## WORK INSTRUCTIONS
Each line holding the string "button" is to be copied from the data.

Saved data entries
******************************

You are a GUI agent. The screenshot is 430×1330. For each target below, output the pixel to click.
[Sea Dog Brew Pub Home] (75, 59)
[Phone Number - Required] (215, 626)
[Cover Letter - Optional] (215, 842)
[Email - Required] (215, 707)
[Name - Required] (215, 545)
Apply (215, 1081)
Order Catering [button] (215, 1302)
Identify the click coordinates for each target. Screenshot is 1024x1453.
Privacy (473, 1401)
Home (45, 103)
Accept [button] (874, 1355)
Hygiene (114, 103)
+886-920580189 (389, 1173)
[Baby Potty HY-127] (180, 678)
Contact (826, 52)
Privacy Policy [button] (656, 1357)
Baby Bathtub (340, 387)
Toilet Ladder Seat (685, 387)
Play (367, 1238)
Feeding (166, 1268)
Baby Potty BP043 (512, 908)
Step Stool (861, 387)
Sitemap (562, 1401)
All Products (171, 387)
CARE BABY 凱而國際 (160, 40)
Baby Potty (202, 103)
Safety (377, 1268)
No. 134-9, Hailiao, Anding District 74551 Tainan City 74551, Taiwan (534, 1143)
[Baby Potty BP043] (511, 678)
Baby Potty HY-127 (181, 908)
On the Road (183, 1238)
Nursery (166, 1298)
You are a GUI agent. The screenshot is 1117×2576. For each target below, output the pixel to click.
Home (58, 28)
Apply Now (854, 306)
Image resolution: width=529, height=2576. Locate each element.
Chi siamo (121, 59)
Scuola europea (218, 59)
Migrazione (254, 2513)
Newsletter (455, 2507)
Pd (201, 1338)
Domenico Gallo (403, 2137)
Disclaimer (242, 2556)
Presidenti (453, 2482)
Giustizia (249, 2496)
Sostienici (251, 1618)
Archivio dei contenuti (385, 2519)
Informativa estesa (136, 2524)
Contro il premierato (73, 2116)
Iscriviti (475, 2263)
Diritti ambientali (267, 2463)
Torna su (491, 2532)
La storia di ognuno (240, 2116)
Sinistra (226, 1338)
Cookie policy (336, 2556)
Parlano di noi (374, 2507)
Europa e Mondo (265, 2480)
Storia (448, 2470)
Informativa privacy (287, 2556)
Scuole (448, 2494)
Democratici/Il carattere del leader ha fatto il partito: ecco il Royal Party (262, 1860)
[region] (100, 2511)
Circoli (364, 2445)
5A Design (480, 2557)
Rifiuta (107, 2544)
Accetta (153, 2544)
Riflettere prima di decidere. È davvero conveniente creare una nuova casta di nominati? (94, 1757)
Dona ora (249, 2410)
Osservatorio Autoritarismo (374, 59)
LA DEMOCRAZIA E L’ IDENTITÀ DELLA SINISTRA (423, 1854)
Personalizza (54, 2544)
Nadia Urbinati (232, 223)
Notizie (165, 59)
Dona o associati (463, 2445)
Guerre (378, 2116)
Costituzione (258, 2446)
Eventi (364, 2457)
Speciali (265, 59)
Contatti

******************************

## EXPECTED OUTPUT
Order Catering [button] (215, 1302)
Accept [button] (874, 1355)
Privacy Policy [button] (656, 1357)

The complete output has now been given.